Stored items

▬▬▬▬▬▬

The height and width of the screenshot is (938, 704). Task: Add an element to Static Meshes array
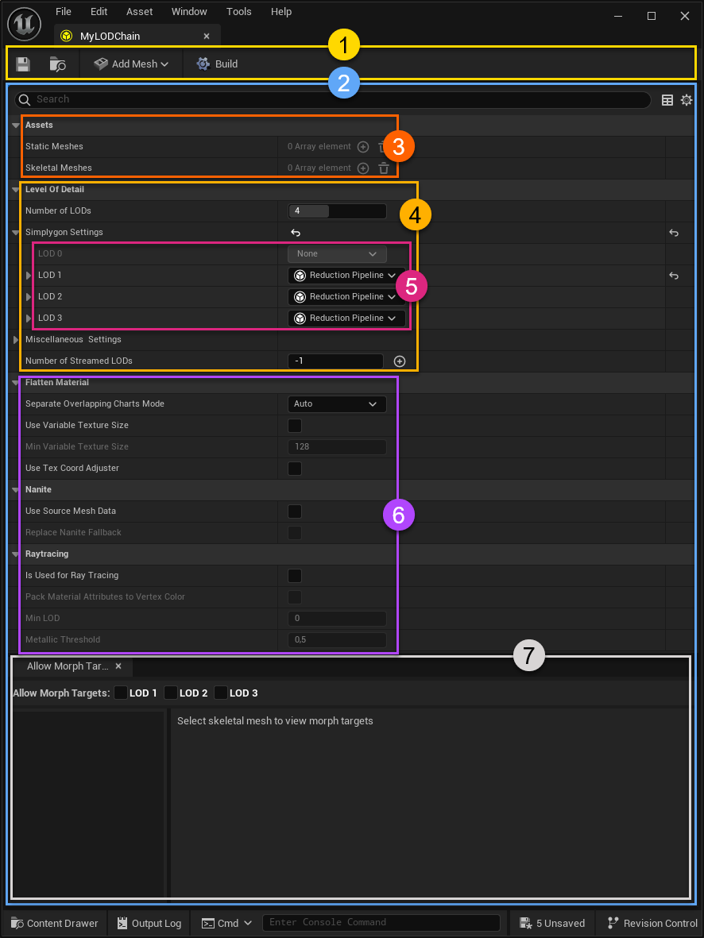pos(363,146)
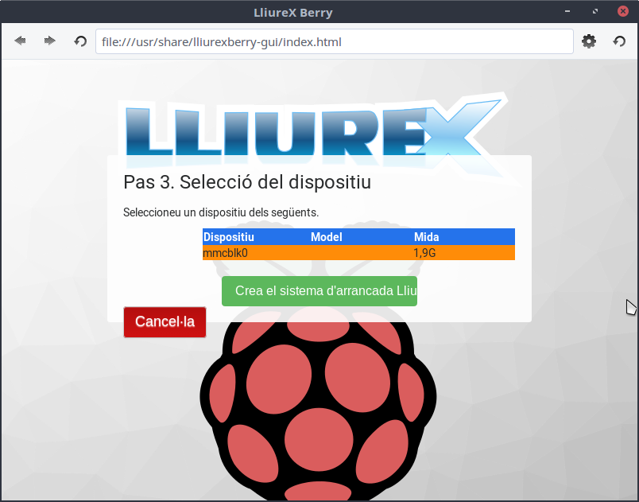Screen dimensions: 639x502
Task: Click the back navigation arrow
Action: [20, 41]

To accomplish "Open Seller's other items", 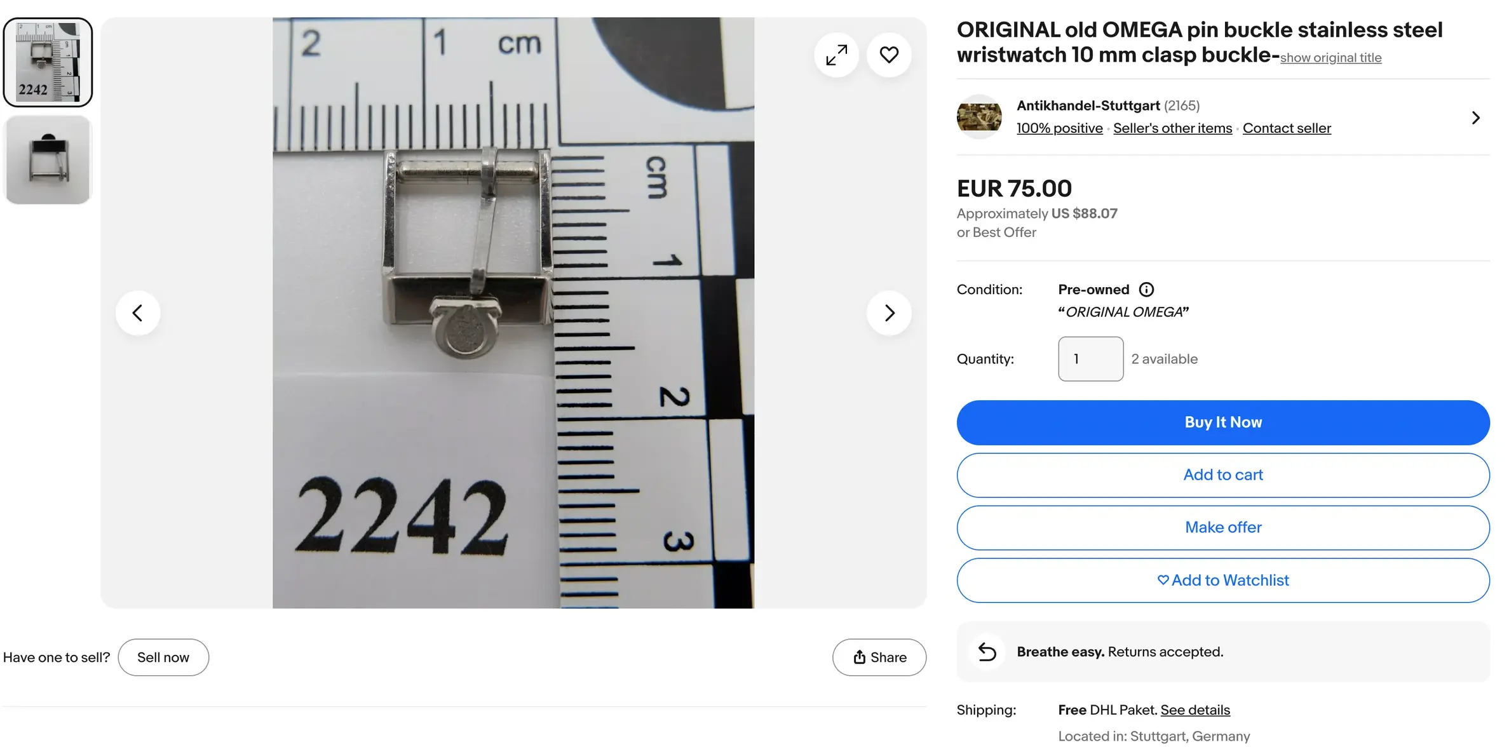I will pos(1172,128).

▬▬▬▬▬▬

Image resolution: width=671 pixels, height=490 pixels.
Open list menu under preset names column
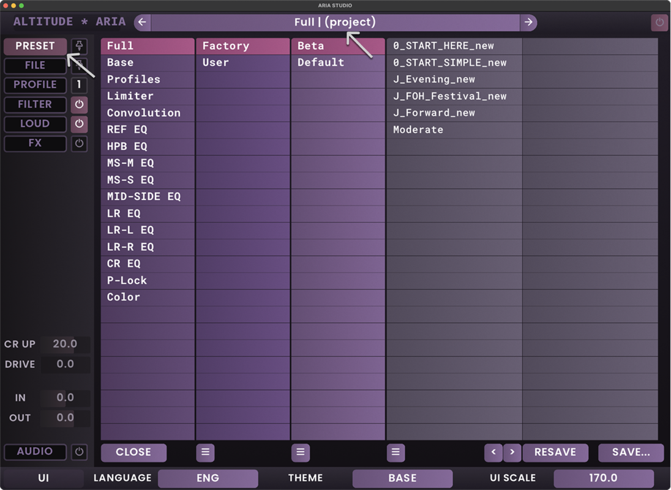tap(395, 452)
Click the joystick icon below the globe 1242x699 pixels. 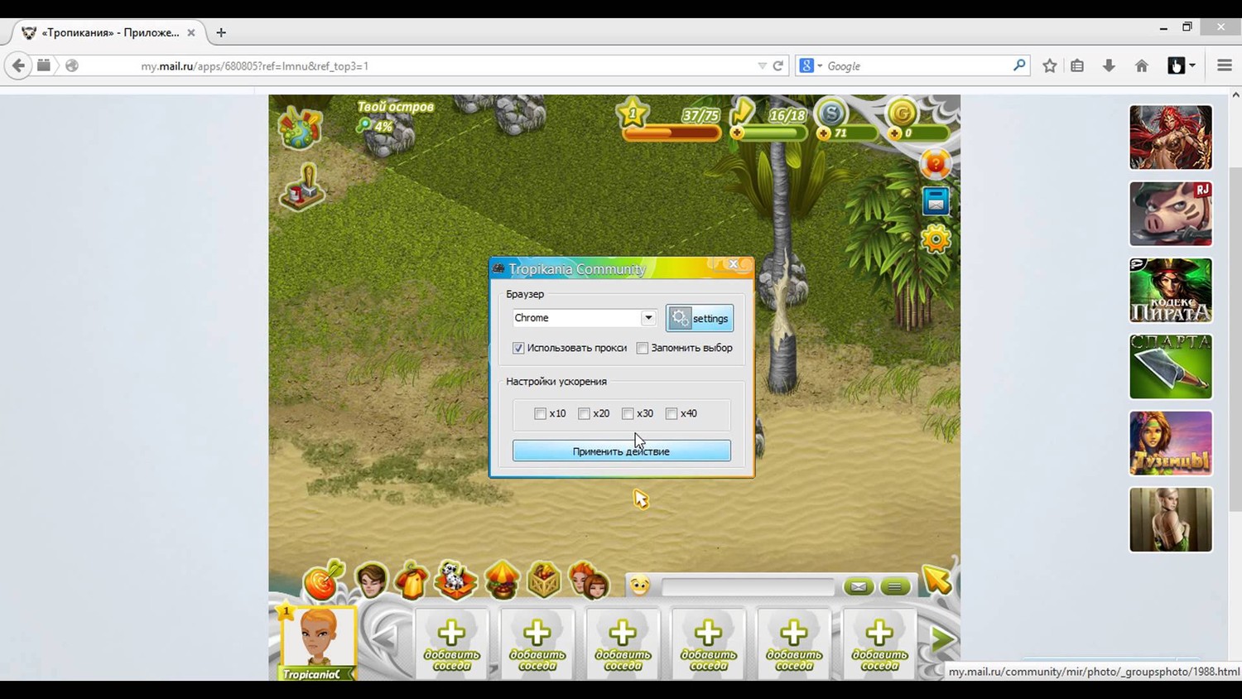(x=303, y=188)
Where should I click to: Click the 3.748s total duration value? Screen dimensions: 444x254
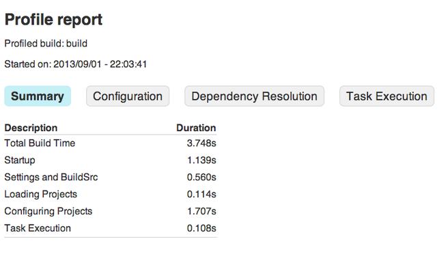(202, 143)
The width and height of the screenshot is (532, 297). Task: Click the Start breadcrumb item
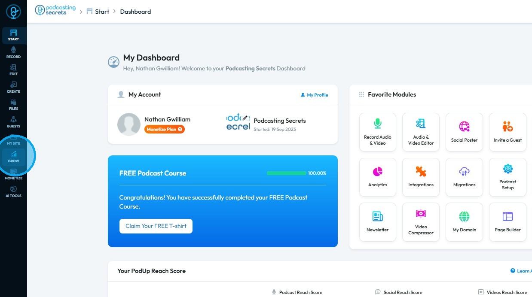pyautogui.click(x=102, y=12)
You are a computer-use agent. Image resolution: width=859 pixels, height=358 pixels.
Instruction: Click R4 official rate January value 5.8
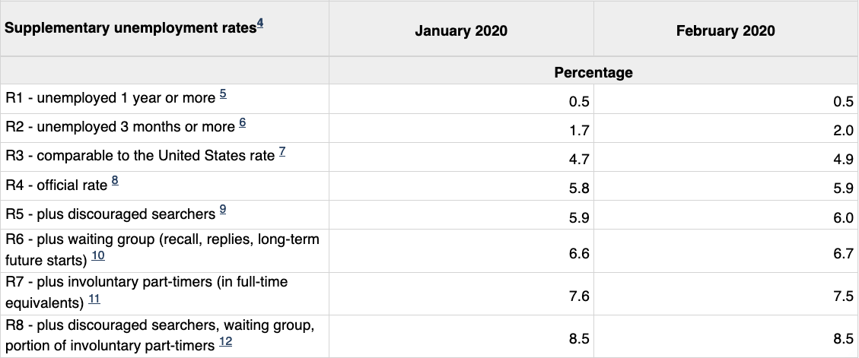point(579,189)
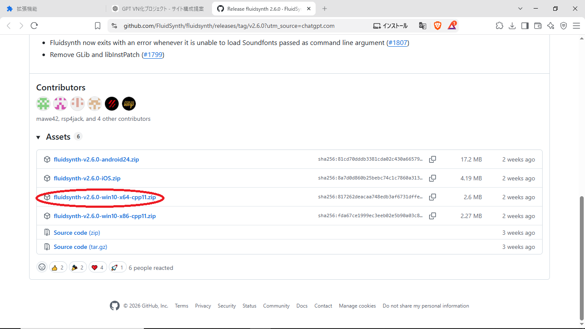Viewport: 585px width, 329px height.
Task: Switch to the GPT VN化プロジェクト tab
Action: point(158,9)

▬▬▬▬▬▬

EXERCISE:
Copy out the lines of the data where the word "resolution" can be found.

ANSWER AREA:
Image resolution: width=671 pixels, height=490 pixels.
You are a computer-use agent. Image resolution: width=859 pixels, height=358 pixels.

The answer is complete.